Source data:
_ _ _ _ _
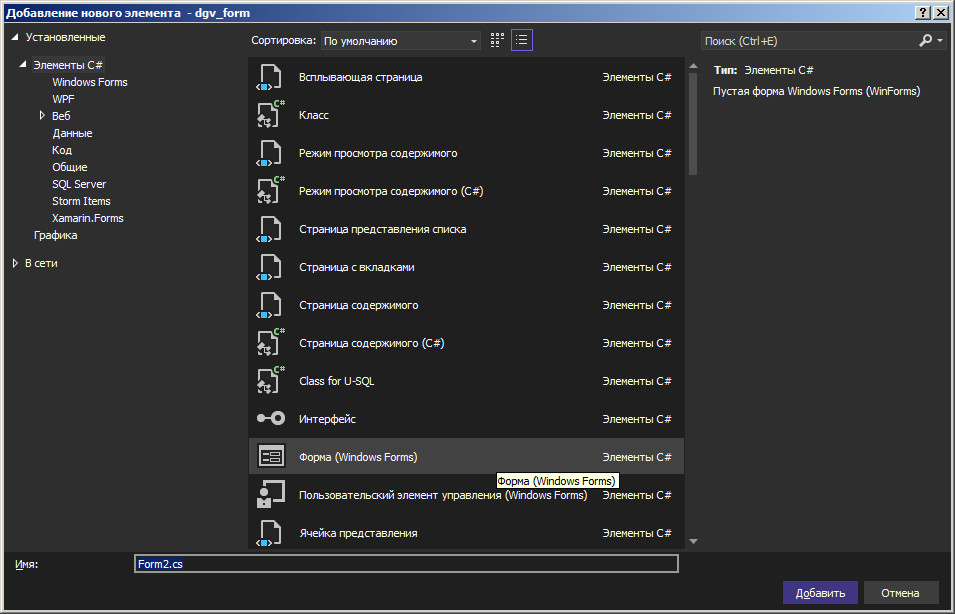Screen dimensions: 955x614
Task: Switch to small icons grid view
Action: pyautogui.click(x=497, y=40)
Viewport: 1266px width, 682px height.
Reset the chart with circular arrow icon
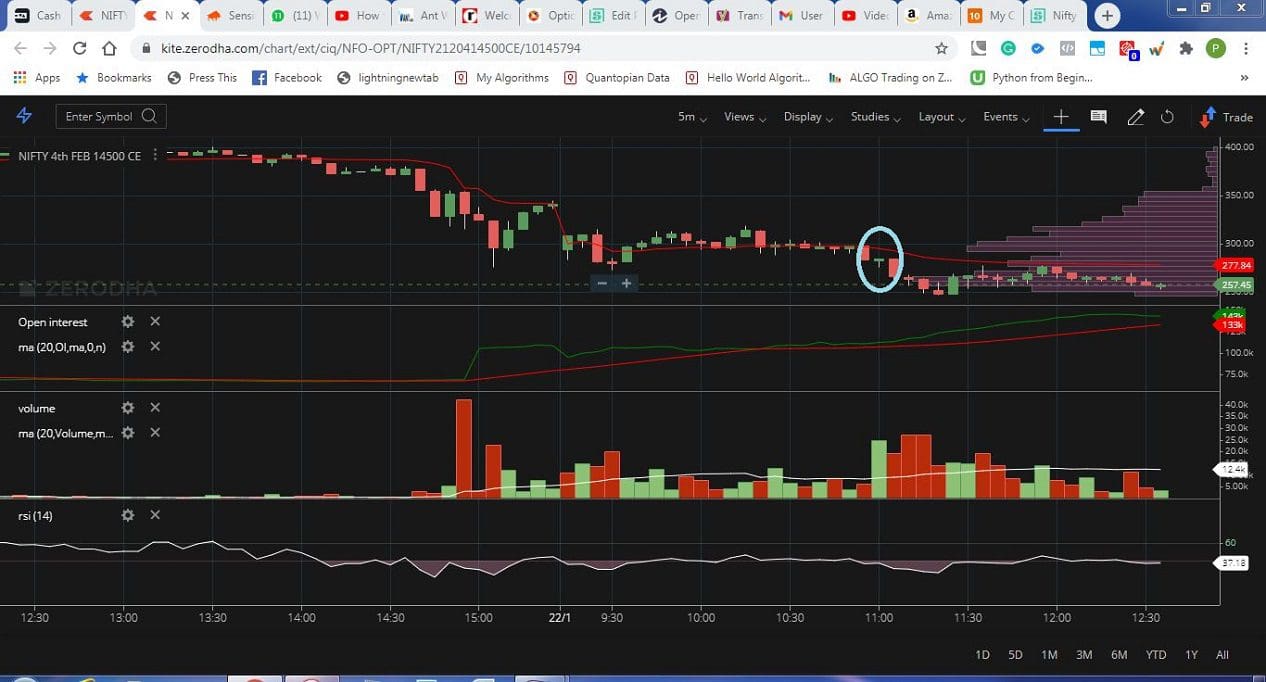1167,117

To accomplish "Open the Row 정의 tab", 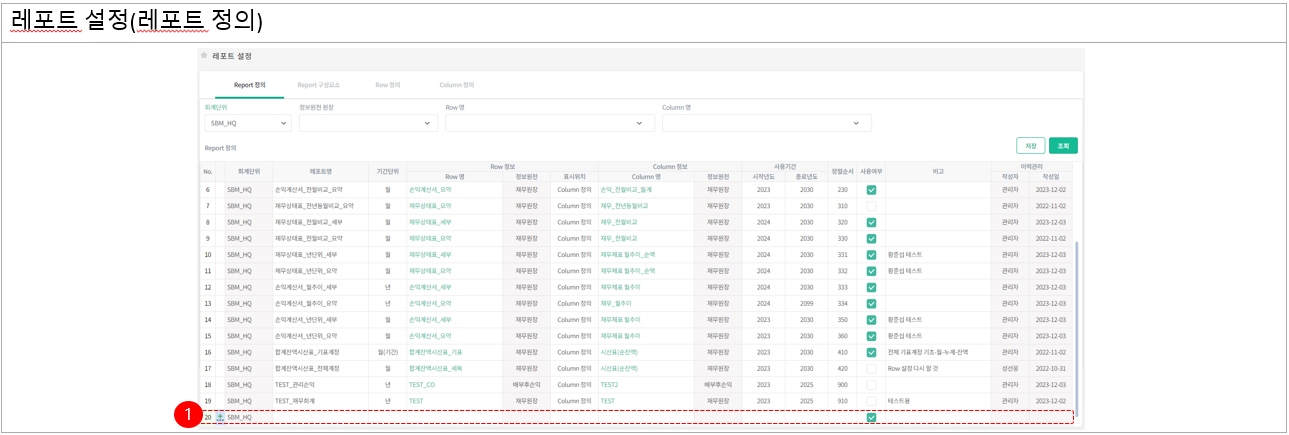I will (x=388, y=85).
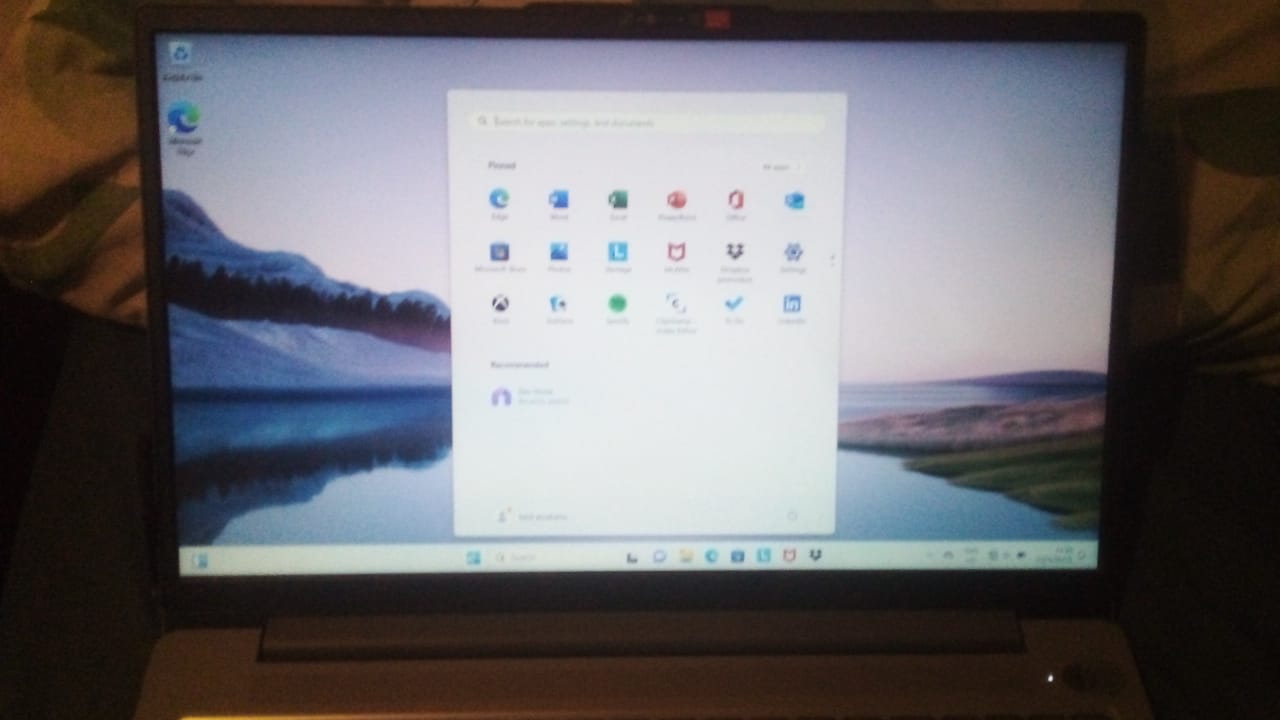Viewport: 1280px width, 720px height.
Task: Launch McAfee from the pinned apps
Action: point(676,253)
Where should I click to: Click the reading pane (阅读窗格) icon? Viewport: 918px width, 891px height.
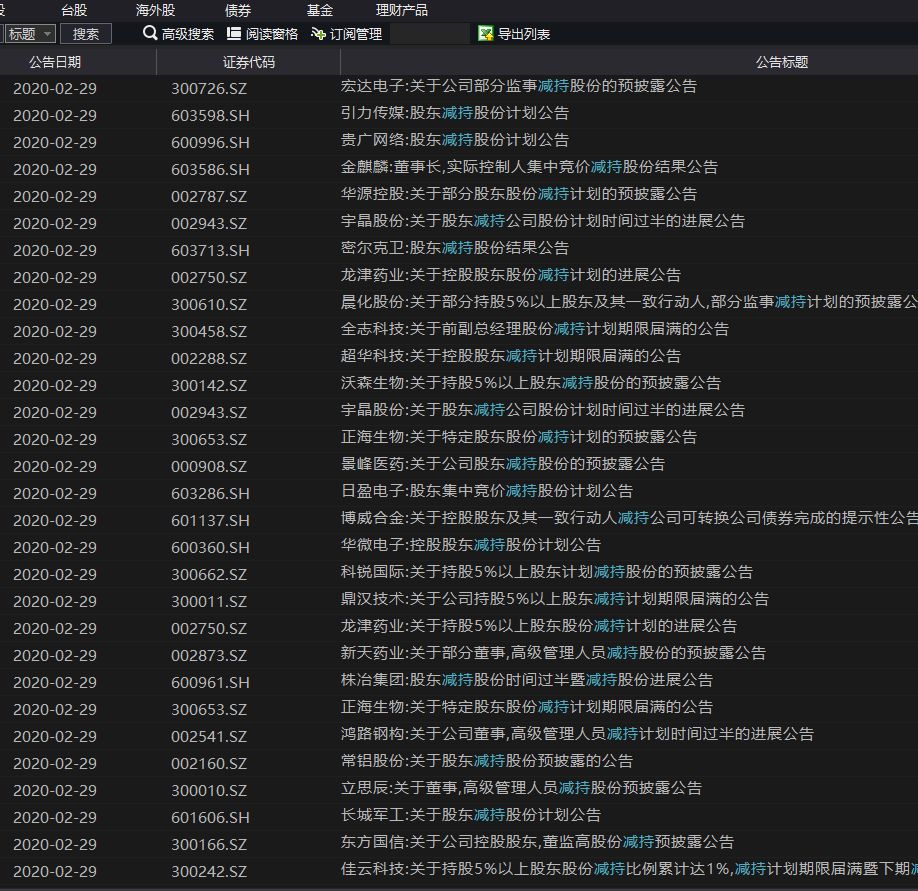pos(234,34)
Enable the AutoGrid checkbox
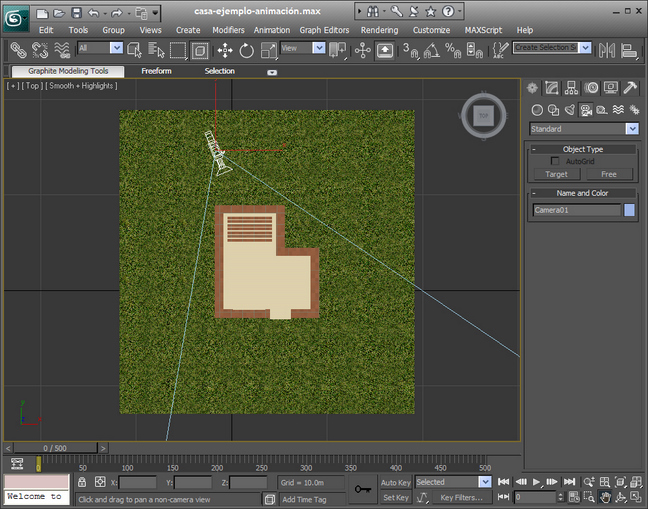 pos(556,161)
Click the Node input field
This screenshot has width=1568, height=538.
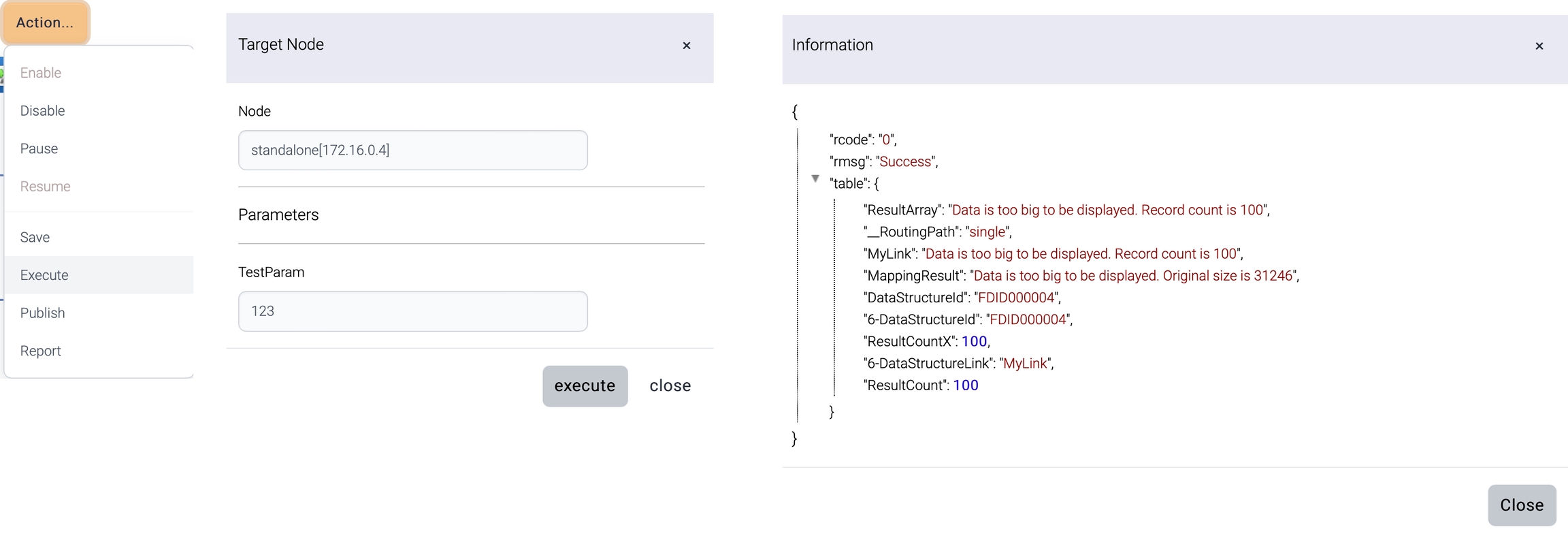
_ _ _ _ _
TASK STATEMENT
Only the lines from the one containing "Click the Node input field" through the final line of the data should be given again, exactly and without pictures.

PROBLEM SOLUTION
Click the Node input field
This screenshot has width=1568, height=538.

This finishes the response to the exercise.